> [Assignment]
Every record that follows must be set down word for word.

> [Records to process]
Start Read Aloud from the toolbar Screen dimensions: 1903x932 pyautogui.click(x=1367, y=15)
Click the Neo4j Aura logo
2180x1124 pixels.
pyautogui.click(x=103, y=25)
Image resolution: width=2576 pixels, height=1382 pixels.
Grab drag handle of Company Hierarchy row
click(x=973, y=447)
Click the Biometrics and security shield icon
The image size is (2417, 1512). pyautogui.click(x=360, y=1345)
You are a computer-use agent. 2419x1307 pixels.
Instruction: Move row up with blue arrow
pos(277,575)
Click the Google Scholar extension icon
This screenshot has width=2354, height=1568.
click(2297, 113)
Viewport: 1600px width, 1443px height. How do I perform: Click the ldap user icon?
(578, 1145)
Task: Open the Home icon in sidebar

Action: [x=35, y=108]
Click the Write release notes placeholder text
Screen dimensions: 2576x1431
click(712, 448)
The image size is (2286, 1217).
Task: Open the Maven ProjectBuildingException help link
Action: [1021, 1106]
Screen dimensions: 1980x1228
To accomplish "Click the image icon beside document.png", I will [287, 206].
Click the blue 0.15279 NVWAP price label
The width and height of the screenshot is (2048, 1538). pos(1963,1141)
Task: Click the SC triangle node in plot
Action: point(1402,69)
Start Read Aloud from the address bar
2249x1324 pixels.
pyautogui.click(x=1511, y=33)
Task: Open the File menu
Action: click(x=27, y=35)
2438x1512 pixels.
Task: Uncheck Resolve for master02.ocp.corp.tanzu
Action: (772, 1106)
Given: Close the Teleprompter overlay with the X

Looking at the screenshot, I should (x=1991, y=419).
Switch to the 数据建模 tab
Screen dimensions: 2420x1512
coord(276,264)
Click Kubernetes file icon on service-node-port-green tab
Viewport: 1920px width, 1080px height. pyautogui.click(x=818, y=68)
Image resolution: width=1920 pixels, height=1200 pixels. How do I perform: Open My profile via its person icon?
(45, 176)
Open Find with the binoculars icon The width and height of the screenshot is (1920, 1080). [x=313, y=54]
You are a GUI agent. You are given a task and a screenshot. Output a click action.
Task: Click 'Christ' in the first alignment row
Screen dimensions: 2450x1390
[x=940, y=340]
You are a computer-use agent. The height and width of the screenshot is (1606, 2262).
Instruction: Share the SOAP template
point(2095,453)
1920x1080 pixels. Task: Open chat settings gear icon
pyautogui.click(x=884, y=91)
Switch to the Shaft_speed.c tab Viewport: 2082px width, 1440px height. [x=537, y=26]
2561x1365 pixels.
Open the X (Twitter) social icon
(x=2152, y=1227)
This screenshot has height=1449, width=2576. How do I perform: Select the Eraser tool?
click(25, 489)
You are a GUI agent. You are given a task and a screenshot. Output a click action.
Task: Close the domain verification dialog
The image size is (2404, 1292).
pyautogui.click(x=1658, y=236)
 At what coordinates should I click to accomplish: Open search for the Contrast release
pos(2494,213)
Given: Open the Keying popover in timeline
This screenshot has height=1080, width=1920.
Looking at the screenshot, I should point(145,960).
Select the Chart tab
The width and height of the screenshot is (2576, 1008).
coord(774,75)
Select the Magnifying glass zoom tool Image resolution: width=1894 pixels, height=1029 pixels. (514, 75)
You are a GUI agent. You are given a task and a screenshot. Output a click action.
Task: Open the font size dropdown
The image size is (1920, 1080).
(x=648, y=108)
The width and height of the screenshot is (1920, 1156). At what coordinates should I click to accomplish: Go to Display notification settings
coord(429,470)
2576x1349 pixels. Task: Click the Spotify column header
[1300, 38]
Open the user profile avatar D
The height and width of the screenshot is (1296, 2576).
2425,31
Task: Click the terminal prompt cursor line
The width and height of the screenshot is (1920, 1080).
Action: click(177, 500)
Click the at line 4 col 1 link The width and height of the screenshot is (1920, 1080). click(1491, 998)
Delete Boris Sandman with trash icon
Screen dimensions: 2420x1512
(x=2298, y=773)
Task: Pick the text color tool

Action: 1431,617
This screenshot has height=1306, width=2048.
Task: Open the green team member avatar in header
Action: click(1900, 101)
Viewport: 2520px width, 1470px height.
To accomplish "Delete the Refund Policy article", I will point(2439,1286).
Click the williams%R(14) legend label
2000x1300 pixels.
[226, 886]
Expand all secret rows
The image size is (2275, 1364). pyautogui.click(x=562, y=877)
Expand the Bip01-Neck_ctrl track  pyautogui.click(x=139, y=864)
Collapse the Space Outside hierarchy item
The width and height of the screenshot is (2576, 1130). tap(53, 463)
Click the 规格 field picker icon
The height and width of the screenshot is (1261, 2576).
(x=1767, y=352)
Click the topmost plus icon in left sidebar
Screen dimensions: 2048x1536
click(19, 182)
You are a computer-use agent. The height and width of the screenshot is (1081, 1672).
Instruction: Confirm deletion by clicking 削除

> [Response]
Start Read Aloud from the toolbar Screen dimensions: 1903x932 pyautogui.click(x=1367, y=15)
Click the Neo4j Aura logo
2180x1124 pixels.
pyautogui.click(x=103, y=25)
Image resolution: width=2576 pixels, height=1382 pixels.
Grab drag handle of Company Hierarchy row
click(x=973, y=447)
Click the Biometrics and security shield icon
The image size is (2417, 1512). pyautogui.click(x=360, y=1345)
You are a computer-use agent. 2419x1307 pixels.
Instruction: Move row up with blue arrow
pos(277,575)
Click the Google Scholar extension icon
This screenshot has width=2354, height=1568.
click(2297, 113)
Viewport: 1600px width, 1443px height. How do I perform: Click the ldap user icon?
(578, 1145)
Task: Open the Home icon in sidebar

Action: [x=35, y=108]
Click the Write release notes placeholder text
Screen dimensions: 2576x1431
click(712, 448)
The image size is (2286, 1217).
Task: Open the Maven ProjectBuildingException help link
Action: [1021, 1106]
Screen dimensions: 1980x1228
To accomplish "Click the image icon beside document.png", I will [287, 206].
Click the blue 0.15279 NVWAP price label
The width and height of the screenshot is (2048, 1538). pos(1963,1141)
Task: Click the SC triangle node in plot
Action: point(1402,69)
Start Read Aloud from the address bar
2249x1324 pixels.
pyautogui.click(x=1511, y=33)
Task: Open the File menu
Action: click(x=27, y=35)
2438x1512 pixels.
Task: Uncheck Resolve for master02.ocp.corp.tanzu
Action: (772, 1106)
Given: Close the Teleprompter overlay with the X

Looking at the screenshot, I should (x=1991, y=419).
Switch to the 数据建模 tab
Screen dimensions: 2420x1512
coord(276,264)
Click Kubernetes file icon on service-node-port-green tab
Viewport: 1920px width, 1080px height. pyautogui.click(x=818, y=68)
Image resolution: width=1920 pixels, height=1200 pixels. How do I perform: Open My profile via its person icon?
(45, 176)
Open Find with the binoculars icon The width and height of the screenshot is (1920, 1080). [x=313, y=54]
You are a GUI agent. You are given a task and a screenshot. Output a click action.
Task: Click 'Christ' in the first alignment row
Screen dimensions: 2450x1390
[x=940, y=340]
You are a computer-use agent. The height and width of the screenshot is (1606, 2262).
Instruction: Share the SOAP template
point(2095,453)
1920x1080 pixels. Task: Open chat settings gear icon
pyautogui.click(x=884, y=91)
Switch to the Shaft_speed.c tab Viewport: 2082px width, 1440px height. [x=537, y=26]
2561x1365 pixels.
Open the X (Twitter) social icon
(x=2152, y=1227)
This screenshot has height=1449, width=2576. How do I perform: Select the Eraser tool?
click(25, 489)
You are a GUI agent. You are given a task and a screenshot. Output a click action.
Task: Close the domain verification dialog
The image size is (2404, 1292).
pyautogui.click(x=1658, y=236)
 At what coordinates should I click to accomplish: Open search for the Contrast release
pos(2494,213)
Given: Open the Keying popover in timeline
This screenshot has height=1080, width=1920.
Looking at the screenshot, I should point(145,960).
Select the Chart tab
The width and height of the screenshot is (2576, 1008).
coord(774,75)
Select the Magnifying glass zoom tool Image resolution: width=1894 pixels, height=1029 pixels. (514, 75)
You are a GUI agent. You are given a task and a screenshot. Output a click action.
Task: Open the font size dropdown
The image size is (1920, 1080).
(x=648, y=108)
The width and height of the screenshot is (1920, 1156). At what coordinates should I click to accomplish: Go to Display notification settings
coord(429,470)
2576x1349 pixels. Task: Click the Spotify column header
[1300, 38]
Open the user profile avatar D
The height and width of the screenshot is (1296, 2576).
2425,31
Task: Click the terminal prompt cursor line
The width and height of the screenshot is (1920, 1080).
Action: click(177, 500)
Click the at line 4 col 1 link The width and height of the screenshot is (1920, 1080). click(1491, 998)
Delete Boris Sandman with trash icon
Screen dimensions: 2420x1512
(x=2298, y=773)
Task: Pick the text color tool

Action: 1431,617
This screenshot has height=1306, width=2048.
Task: Open the green team member avatar in header
Action: click(1900, 101)
Viewport: 2520px width, 1470px height.
To accomplish "Delete the Refund Policy article", I will point(2439,1286).
Click the williams%R(14) legend label
2000x1300 pixels.
[226, 886]
Expand all secret rows
The image size is (2275, 1364). pyautogui.click(x=562, y=877)
Expand the Bip01-Neck_ctrl track  pyautogui.click(x=139, y=864)
Collapse the Space Outside hierarchy item
The width and height of the screenshot is (2576, 1130). tap(53, 463)
Click the 规格 field picker icon
The height and width of the screenshot is (1261, 2576).
(x=1767, y=352)
Click the topmost plus icon in left sidebar
Screen dimensions: 2048x1536
click(19, 182)
You are a computer-use agent. The height and width of the screenshot is (1081, 1672).
Instruction: Confirm deletion by clicking 削除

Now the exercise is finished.